The fake diamonds are actually beautiful cubic zirconium, man-made stones which approach diamonds in hardness but not in cost. In spite of discouragement from many people, Phyllis persevered. In 1971, she opened Diamontrigue. She had convinced Hammond Company to supply the settings.
Diamontrigue is a study in counterpoint. It’s an elegant salon with a family atmosphere. Most of the staff have been there for years. Martha Schmidt, the corporate secretary, has been there since the business opened. Jackie Blanchard is a sales representative and has been there for 25 years. Robyn Hines, Helen Carmichael and John Schermer range in years of service from four to 12. Keith Seidenberger, president of the corporation, buys the stones and takes care of quality control. He is trained by the Gemological Institute of America and very picky, with an 85-percent rejection rate. He insists on only the best. Andy Seidenberger is the new kid on the block.

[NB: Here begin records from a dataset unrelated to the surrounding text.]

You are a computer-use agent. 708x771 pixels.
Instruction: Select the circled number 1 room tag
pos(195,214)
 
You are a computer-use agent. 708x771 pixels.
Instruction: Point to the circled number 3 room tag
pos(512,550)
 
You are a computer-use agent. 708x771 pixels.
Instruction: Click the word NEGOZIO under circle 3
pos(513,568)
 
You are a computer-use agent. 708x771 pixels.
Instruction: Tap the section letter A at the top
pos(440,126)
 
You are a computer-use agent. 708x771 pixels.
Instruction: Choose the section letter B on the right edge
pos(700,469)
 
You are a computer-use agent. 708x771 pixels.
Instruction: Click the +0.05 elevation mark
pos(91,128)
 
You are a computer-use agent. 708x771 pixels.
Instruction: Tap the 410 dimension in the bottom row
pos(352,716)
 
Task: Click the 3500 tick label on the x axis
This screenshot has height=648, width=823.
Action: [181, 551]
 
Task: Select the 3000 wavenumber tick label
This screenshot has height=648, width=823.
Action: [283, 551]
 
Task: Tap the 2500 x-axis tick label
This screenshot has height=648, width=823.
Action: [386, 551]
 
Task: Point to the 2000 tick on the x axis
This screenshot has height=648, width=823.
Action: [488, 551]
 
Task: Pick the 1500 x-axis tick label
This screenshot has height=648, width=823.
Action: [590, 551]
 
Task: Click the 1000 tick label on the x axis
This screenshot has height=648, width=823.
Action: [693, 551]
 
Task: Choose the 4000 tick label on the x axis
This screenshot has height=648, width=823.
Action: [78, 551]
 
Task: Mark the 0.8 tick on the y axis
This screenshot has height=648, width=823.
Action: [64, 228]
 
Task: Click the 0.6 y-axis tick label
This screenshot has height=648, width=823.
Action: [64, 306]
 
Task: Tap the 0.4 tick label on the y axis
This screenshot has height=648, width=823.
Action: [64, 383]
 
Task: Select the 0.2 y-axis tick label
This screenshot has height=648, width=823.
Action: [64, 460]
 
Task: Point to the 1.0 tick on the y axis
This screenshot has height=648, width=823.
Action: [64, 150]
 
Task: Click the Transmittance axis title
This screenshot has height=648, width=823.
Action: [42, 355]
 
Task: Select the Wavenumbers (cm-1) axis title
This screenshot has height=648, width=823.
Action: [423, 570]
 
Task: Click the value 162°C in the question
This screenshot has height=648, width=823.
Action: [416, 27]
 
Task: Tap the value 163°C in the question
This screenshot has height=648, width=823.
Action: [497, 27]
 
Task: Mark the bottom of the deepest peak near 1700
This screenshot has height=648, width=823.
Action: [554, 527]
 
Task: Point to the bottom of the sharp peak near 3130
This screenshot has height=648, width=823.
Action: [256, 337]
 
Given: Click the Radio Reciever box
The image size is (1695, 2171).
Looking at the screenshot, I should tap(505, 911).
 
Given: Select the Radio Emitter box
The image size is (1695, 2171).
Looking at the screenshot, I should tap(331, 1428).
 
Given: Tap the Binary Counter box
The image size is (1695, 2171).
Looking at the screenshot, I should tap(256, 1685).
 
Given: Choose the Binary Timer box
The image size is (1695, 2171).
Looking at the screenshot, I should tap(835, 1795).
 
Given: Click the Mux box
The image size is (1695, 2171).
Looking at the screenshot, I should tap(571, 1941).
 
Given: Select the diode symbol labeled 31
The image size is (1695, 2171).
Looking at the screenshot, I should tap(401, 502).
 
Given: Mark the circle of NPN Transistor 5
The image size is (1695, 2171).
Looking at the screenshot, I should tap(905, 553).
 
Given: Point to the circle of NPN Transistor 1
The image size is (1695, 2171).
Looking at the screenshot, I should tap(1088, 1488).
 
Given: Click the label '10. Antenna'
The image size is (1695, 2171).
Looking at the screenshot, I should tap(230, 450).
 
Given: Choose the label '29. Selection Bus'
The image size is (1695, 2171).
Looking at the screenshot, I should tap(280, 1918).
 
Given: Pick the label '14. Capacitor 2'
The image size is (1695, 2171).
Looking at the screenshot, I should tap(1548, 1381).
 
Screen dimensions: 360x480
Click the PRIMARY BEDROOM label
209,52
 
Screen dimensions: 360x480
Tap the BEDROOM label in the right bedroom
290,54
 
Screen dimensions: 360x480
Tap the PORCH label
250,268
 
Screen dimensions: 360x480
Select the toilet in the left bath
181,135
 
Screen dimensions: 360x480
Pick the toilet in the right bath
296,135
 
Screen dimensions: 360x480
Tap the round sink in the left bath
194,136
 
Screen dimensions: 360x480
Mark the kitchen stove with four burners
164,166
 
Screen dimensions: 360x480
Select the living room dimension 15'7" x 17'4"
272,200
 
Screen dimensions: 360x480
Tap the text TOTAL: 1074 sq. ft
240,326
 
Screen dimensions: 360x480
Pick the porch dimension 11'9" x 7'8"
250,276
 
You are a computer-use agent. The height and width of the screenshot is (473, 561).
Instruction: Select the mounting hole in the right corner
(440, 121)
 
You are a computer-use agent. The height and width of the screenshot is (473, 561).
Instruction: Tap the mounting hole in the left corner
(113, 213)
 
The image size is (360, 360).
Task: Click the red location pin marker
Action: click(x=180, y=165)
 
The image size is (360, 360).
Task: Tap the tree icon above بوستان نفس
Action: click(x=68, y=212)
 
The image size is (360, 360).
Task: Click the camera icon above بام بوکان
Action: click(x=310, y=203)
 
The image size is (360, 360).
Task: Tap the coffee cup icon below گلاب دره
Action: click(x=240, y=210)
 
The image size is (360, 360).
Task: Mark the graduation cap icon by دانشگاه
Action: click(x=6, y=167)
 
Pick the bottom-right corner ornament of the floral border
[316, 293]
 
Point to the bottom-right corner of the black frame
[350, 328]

Bob Rosberg left IH because of his health. He didn’t do the nesting that Bob Stauber did, and he was able to operate some small businesses. After Phyllis started Diamontrigue, he opened a second one. They had His and Hers Diamontrigue stores for a while. Bob died eight years ago, and Phyllis and her staff have carried on.
Phyllis told me, “What got us where we are now was the courage of our convictions.” At that point I realized that while this story started out to be about the so-called crossover effect, it became more of a story about how we women learn to trust our instincts. We have a hard time with that, especially women who married in the ’50s. Women had shown that they could take care of the home front during the war. Then, when the men came home, the propaganda in Ladies’ Home Journal and other sources aimed us at being full-time homemakers. The men needed their jobs back.
The social conditioning not to trust ourselves includes — and is not limited to:
“Be nice” injunctions,
“Sugar and spice and everything nice”— adult disapproval for girls being too sure of themselves,
Employers who belittle their female employees, and
Propaganda to save the jobs for the men who have families to support.
The time has come for women to put the sugar and spice on the shelves and follow trails blazed by Phyllis Rosberg and others.